Sept grands acteurs du monde associatif - fédération des acteurs de la solidarité (ex Fnars), Uniopss, Emmaüs, Secours catholique - rappellent dans un communiqué commun que "ces contrats sont, en période de crise, le seul moyen d’accès à l’emploi pour les personnes qui en sont le plus éloignées" et demandent un rendez-vous en urgence au gouvernement. "Par le travail et l’accompagnement, les personnes développent en effet leurs compétences, acquièrent de l’expérience professionnelle et reprennent l’habitude du travail en équipe, autant d’atouts pour une insertion durable dans l’emploi", estiment-ils. Les réductions annoncées reviennent "à supprimer les perspectives d’insertion de plus de 150 000 personnes et à remettre en cause des activités d’utilité sociale, environnementales ainsi que le bon fonctionnement de nombreux services publics", écrivent-ils.
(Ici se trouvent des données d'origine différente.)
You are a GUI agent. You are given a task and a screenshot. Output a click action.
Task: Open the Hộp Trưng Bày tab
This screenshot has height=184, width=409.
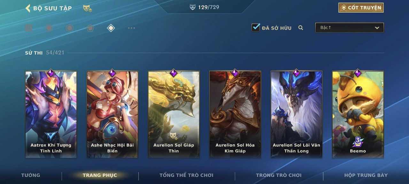point(366,175)
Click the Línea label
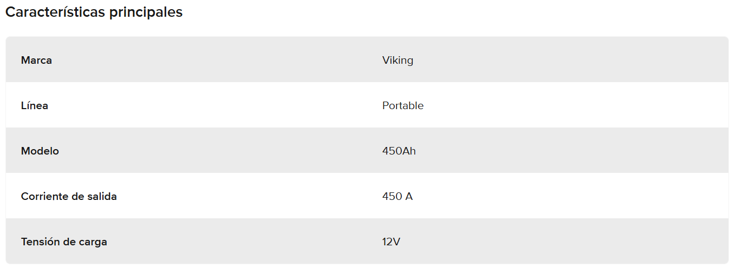 (x=35, y=106)
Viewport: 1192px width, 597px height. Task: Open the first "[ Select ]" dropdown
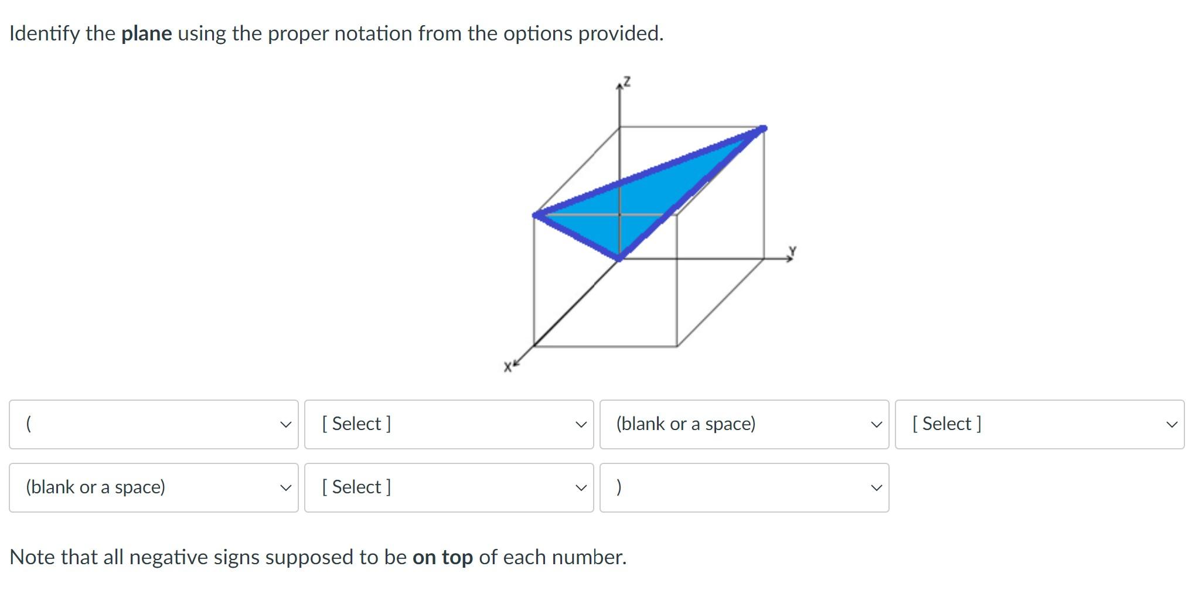tap(448, 424)
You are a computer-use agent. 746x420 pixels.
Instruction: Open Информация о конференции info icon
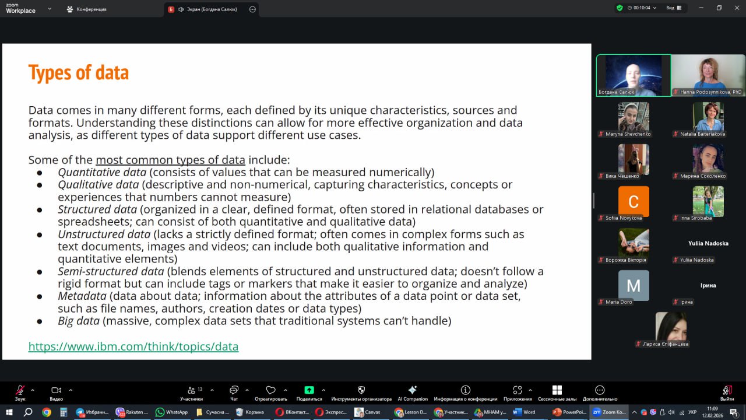coord(465,391)
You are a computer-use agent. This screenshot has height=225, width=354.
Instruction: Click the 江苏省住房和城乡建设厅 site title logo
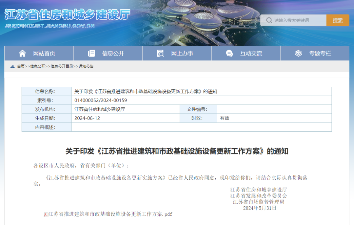(67, 15)

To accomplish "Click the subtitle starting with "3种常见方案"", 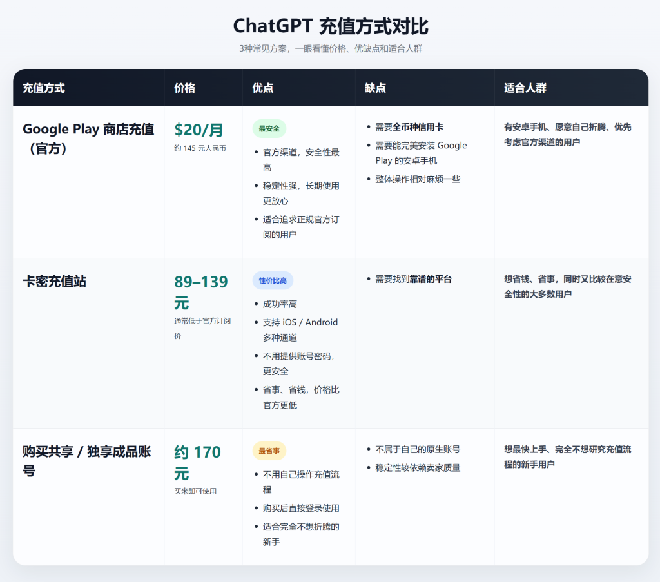I will (x=330, y=49).
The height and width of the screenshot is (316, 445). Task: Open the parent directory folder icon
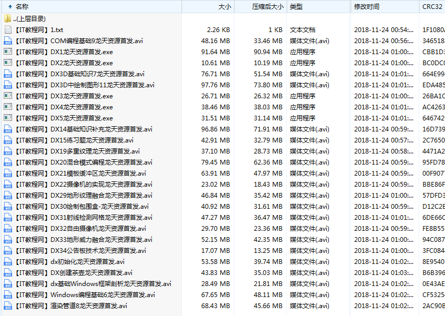point(7,18)
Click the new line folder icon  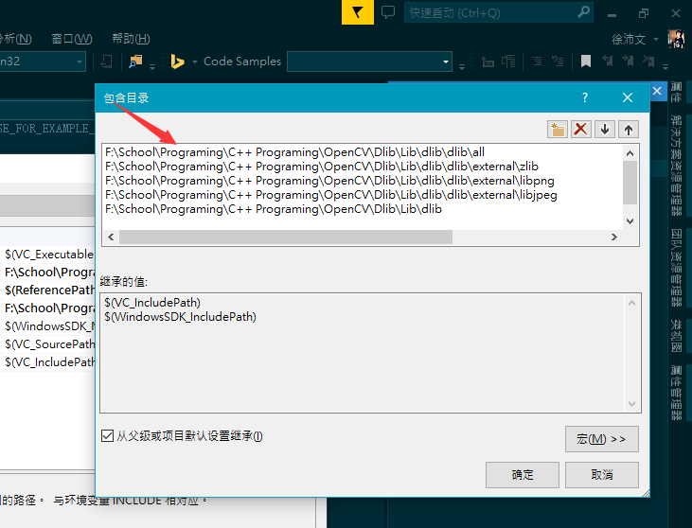click(x=558, y=130)
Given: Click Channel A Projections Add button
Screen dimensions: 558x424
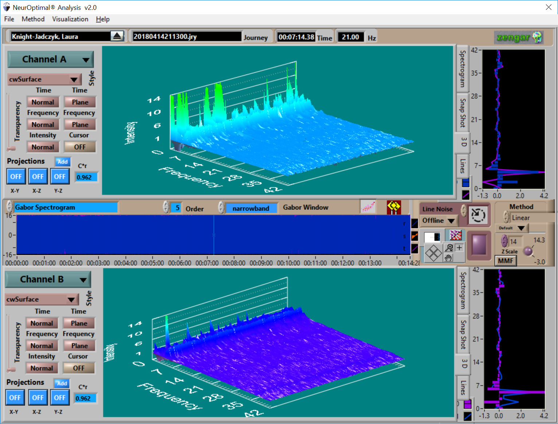Looking at the screenshot, I should 62,162.
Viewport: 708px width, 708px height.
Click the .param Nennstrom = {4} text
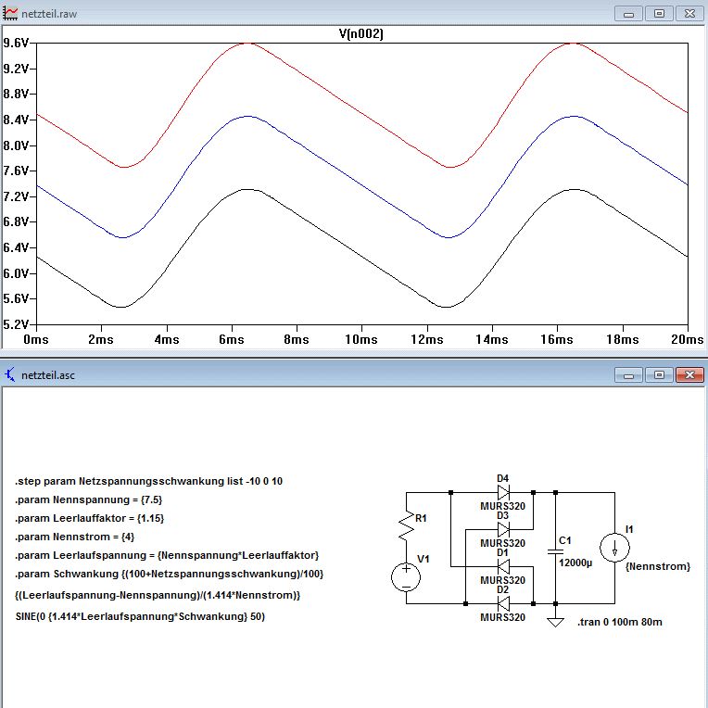pos(74,537)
Ces mêmes représentants du secteur associatif demandent en outre "un meilleur accès à la formation des personnes en contrat aidé" : "La formation est en effet plus efficace lorsqu’elle se déroule en parallèle à une situation de travail et même d’emploi, comme nous le démontre l’alternance. Ne sacrifions donc pas les contrats aidés pour la formation mais combinons les deux".

L'association AD-PA (directeurs de maisons de retraite et service à domicile) : "L'Etat a traditionnellement utilisé les emplois aidés pour compenser le sous-financement qu'il a organisé dans certains secteurs", comme l'aide aux personnes âgées.